[SET PROBLEM] Report each line of the records below that contains the string "Click". Copy those lines in full.

┌─ TASK INPUT

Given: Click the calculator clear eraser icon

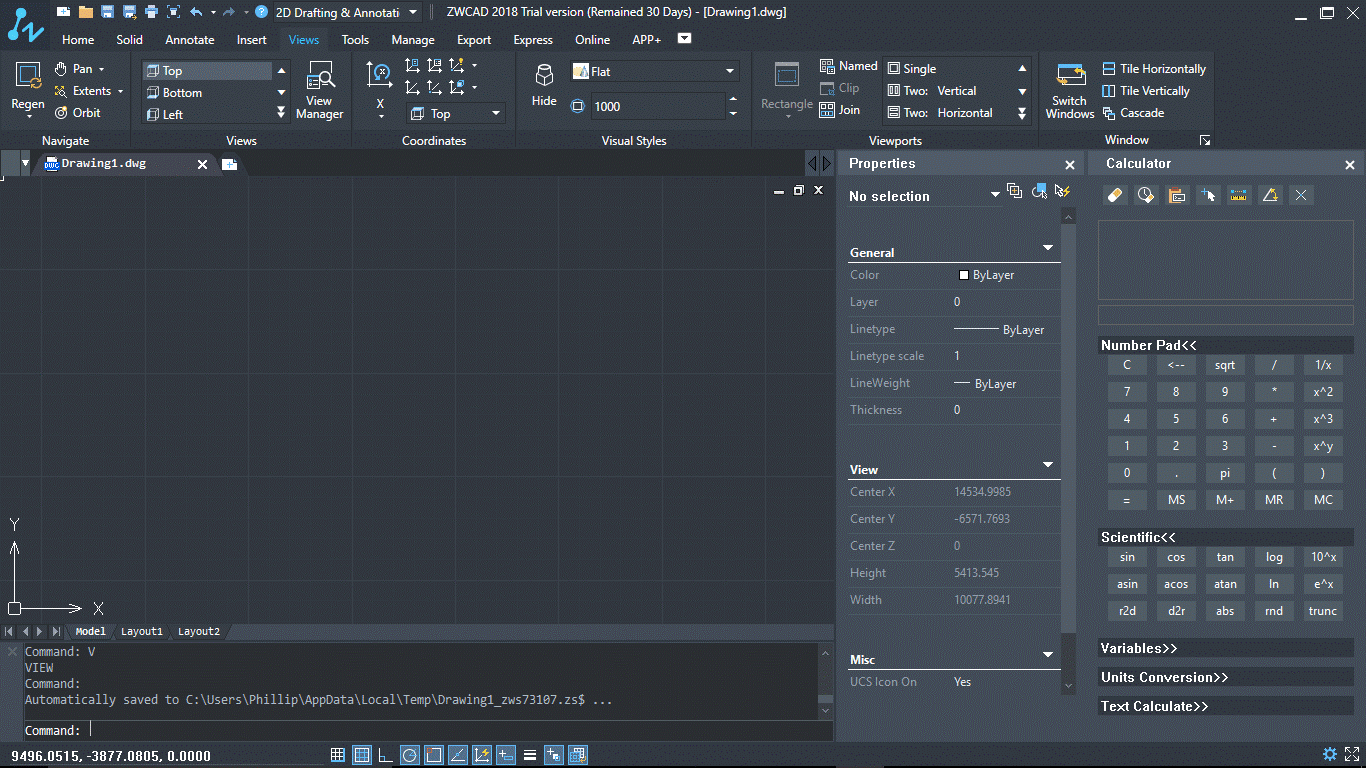Looking at the screenshot, I should [1116, 195].
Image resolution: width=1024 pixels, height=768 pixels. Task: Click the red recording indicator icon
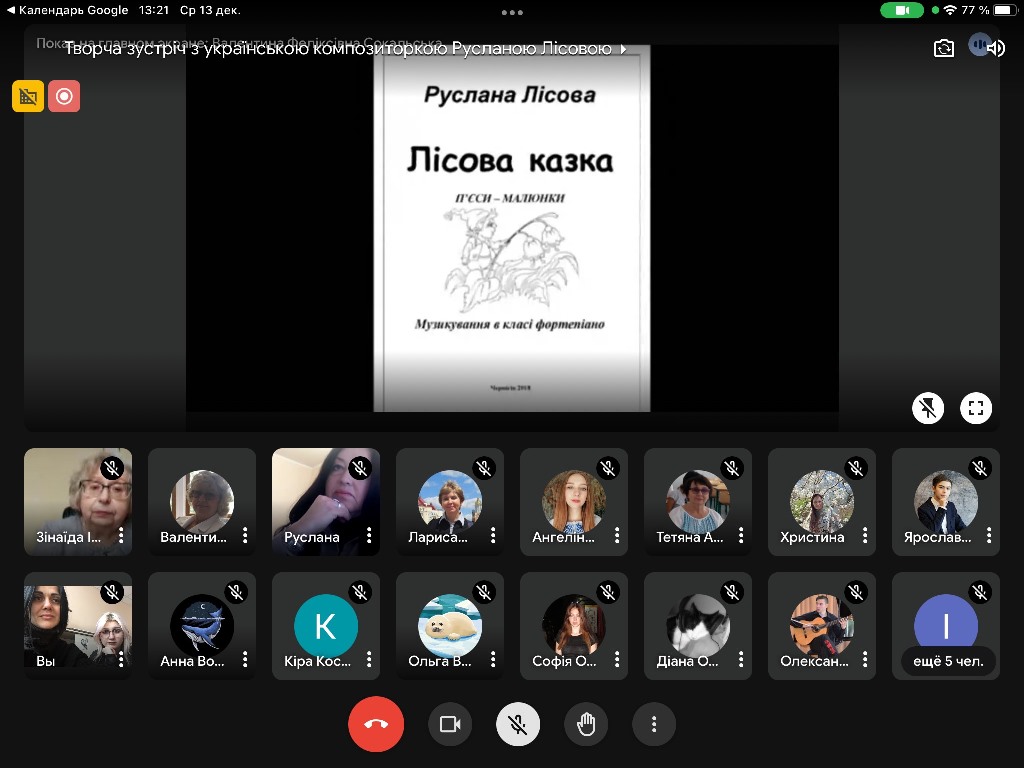[x=64, y=96]
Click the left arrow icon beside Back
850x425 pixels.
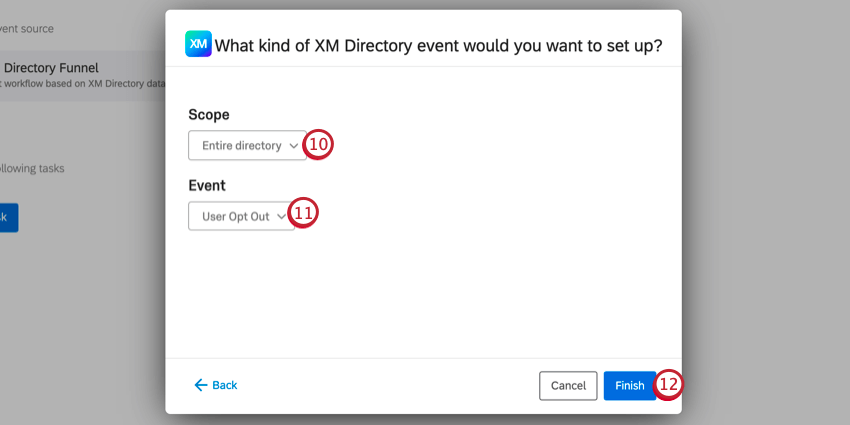pos(200,385)
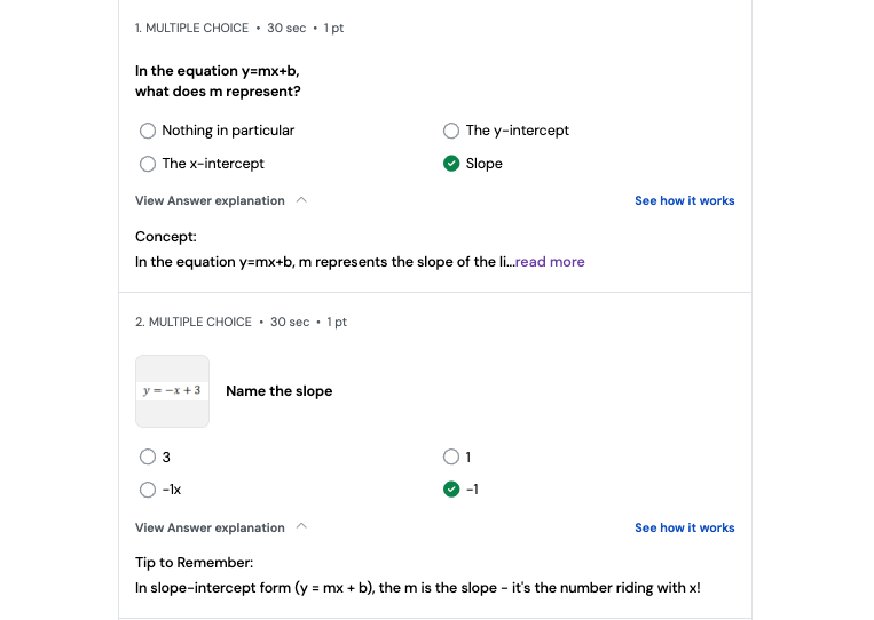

└─

[THE ANSWER]
Given: Click the calculator clear eraser icon
Image resolution: width=1024 pixels, height=768 pixels. Task: Click the red recording indicator icon
Click the left arrow icon beside Back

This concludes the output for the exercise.